▶ _TEXT EXTRACT_
If the poor Duchesse d’Enghien had anticipated that the birth of her son would prove a link between herself and her husband, she was doomed to disappointment, for she found herself more neglected than ever. Soon after her confinement, she had fallen so seriously ill that the duke had been able for a moment to count upon her death and to look forward to a honeymoon with Mlle. du Vigean; and it is to be feared that he received the news of her convalescence with very mixed feelings. Disappointed in the hope of receiving any assistance from Nature, he appealed to his mother to use her influence with the Regent to obtain the dissolution of his marriage, and found in her a willing ally.

Madame la Princesse, although she had never forgiven Richelieu the execution of her brother, Henri de Montmorency, whom all her prayers and tears had not sufficed to save, had raised no objection to her son’s marriage with his niece, and had, so long as the Cardinal lived, shown the girl every consideration. But, since the death of Richelieu, she seemed to have transferred to her innocent daughter-in-law the hatred she had vowed against the Minister, and sought to atone for the hypocritical attitude she had been forced to assume by treating her with the coldest disdain. The prospect of humiliating the family of the man whom she had regarded as her brother’s murderer naturally appealed to her, and she lost no time in approaching Anne of Austria on the subject.

The prestige of Enghien was just then so great that it was difficult for the Regent and Mazarin to refuse him anything, and, though Anne expressed her disapproval of the project in unmistakable terms, and Mazarin was anxious to protect the niece of his benefactor, it is quite probable that they would eventually have yielded to pressure, and that the young duchess would have been repudiated by her unscrupulous husband, if the Prince de Condé had not intervened in her favour.

To his honour, be it said, Monsieur le Prince had never wavered in his loyalty to the compact which he had made with Richelieu over the Cardinal’s niece. If it were not in his nature to show the girl much affection, he understood, at least, how to constitute himself her protector, and had not ceased to employ every means to bring back his son to a wife who was so worthy of his affection. Informed by his daughter, the Duchesse de Longueville—who, though she had hitherto been the sympathetic confidante of her brother and Mlle. du Vigean, had declined to be a party to so discreditable an intrigue—of the projects which were being discussed in his family, he showed the utmost indignation. Sending for Enghien and Mlle. du Vigean, “he said a thousand cruel things to both lover and mistress,” after which he advised the duke to return to his military duties as speedily as possible. The latter obeyed, and, shortly afterwards, bade a touching farewell to his lady-love[187] and set out for the army.

▶ _COLLECTED DATA_
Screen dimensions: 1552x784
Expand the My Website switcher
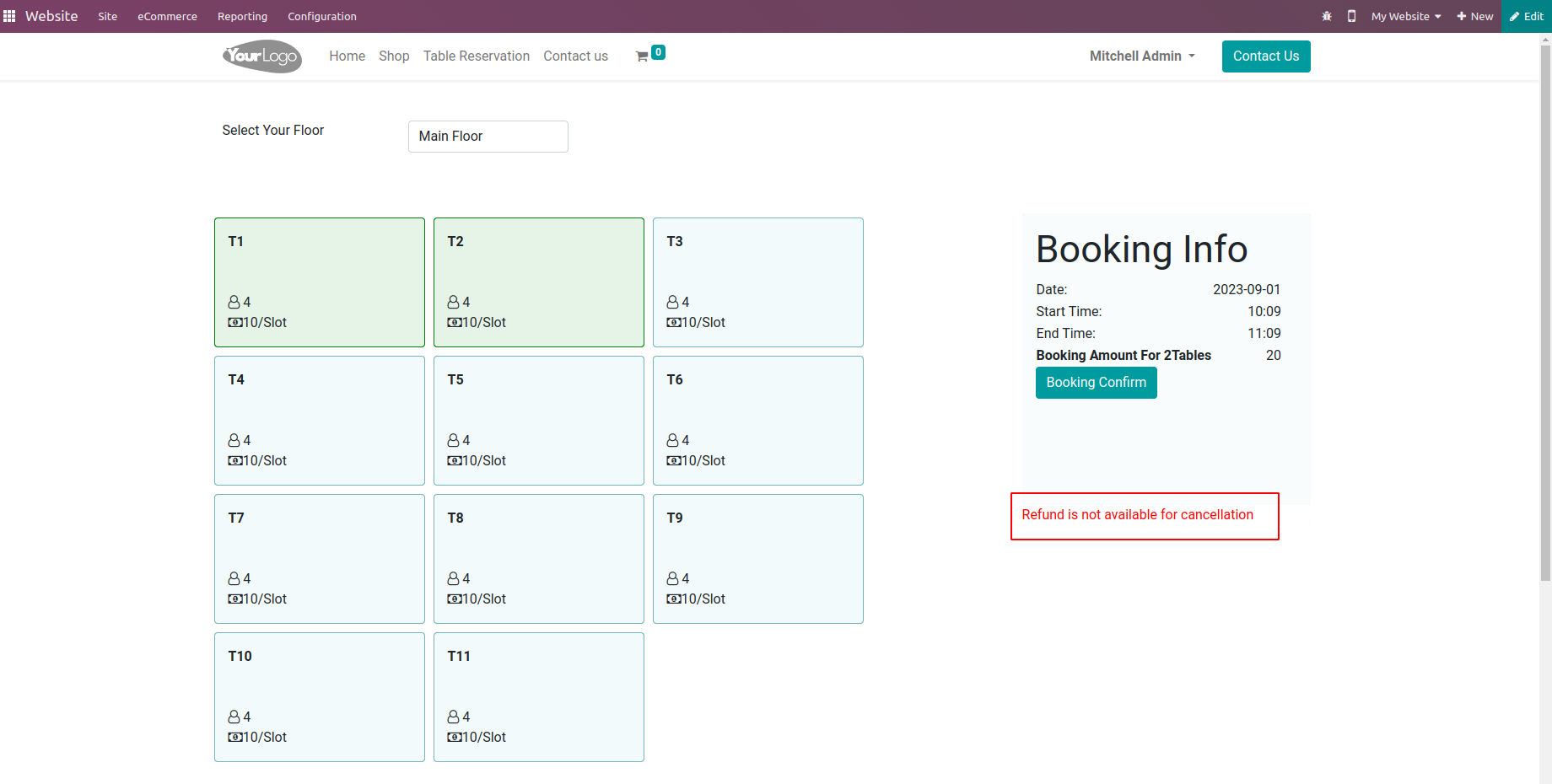[x=1406, y=16]
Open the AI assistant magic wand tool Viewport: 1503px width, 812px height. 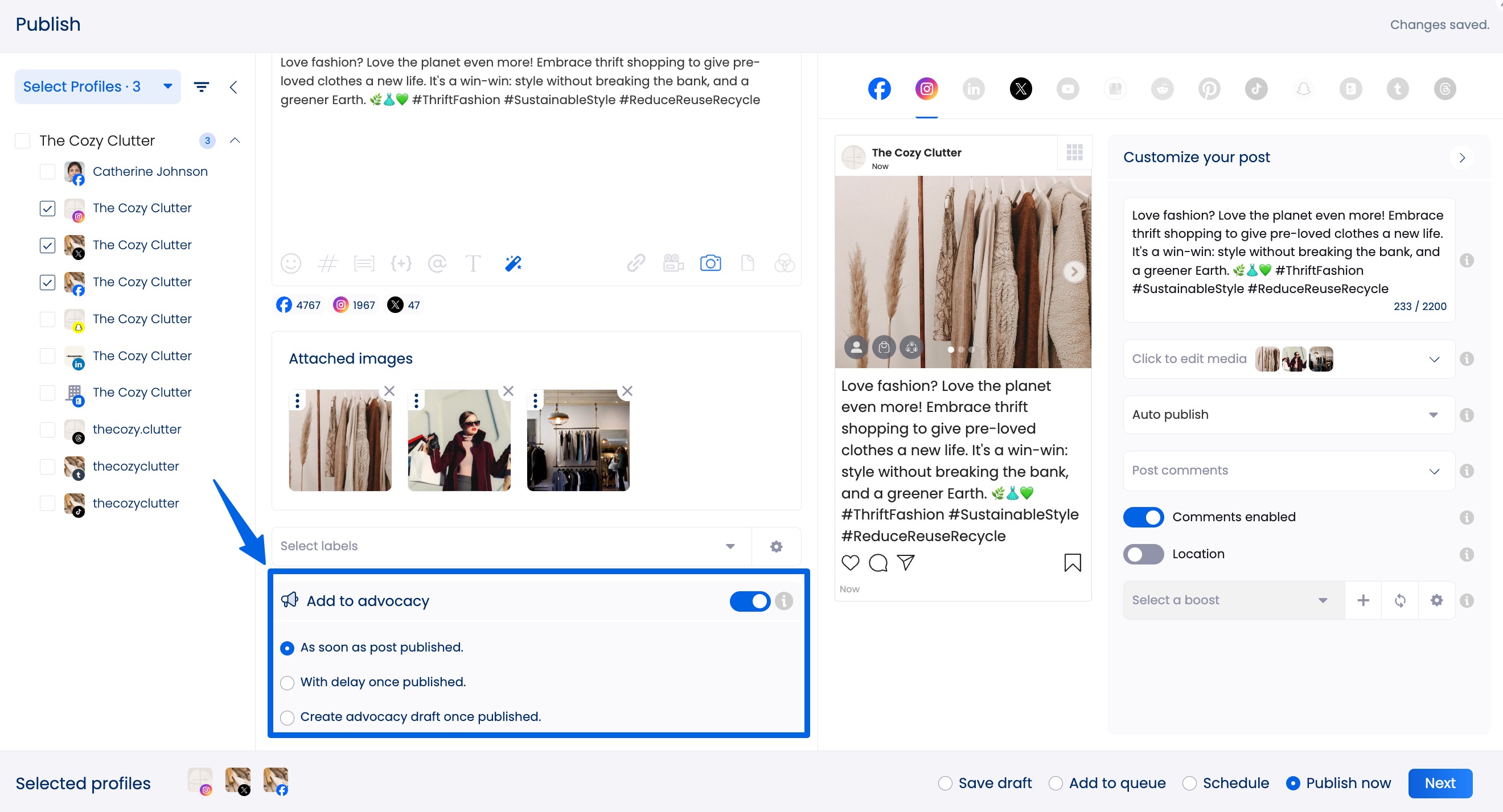(x=513, y=263)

▶ _WHAT THE TASK REQUIRES_
In the passage about the Duchesse d’Enghien, reproduce the stretch from "If the poor" through "a willing ally.", substituting "Enghien" for "the duke".

▶ _SOLUTION FOR THIS TASK_
If the poor Duchesse d’Enghien had anticipated that the birth of her son would prove a link between herself and her husband, she was doomed to disappointment, for she found herself more neglected than ever. Soon after her confinement, she had fallen so seriously ill that Enghien had been able for a moment to count upon her death and to look forward to a honeymoon with Mlle. du Vigean; and it is to be feared that he received the news of her convalescence with very mixed feelings. Disappointed in the hope of receiving any assistance from Nature, he appealed to his mother to use her influence with the Regent to obtain the dissolution of his marriage, and found in her a willing ally.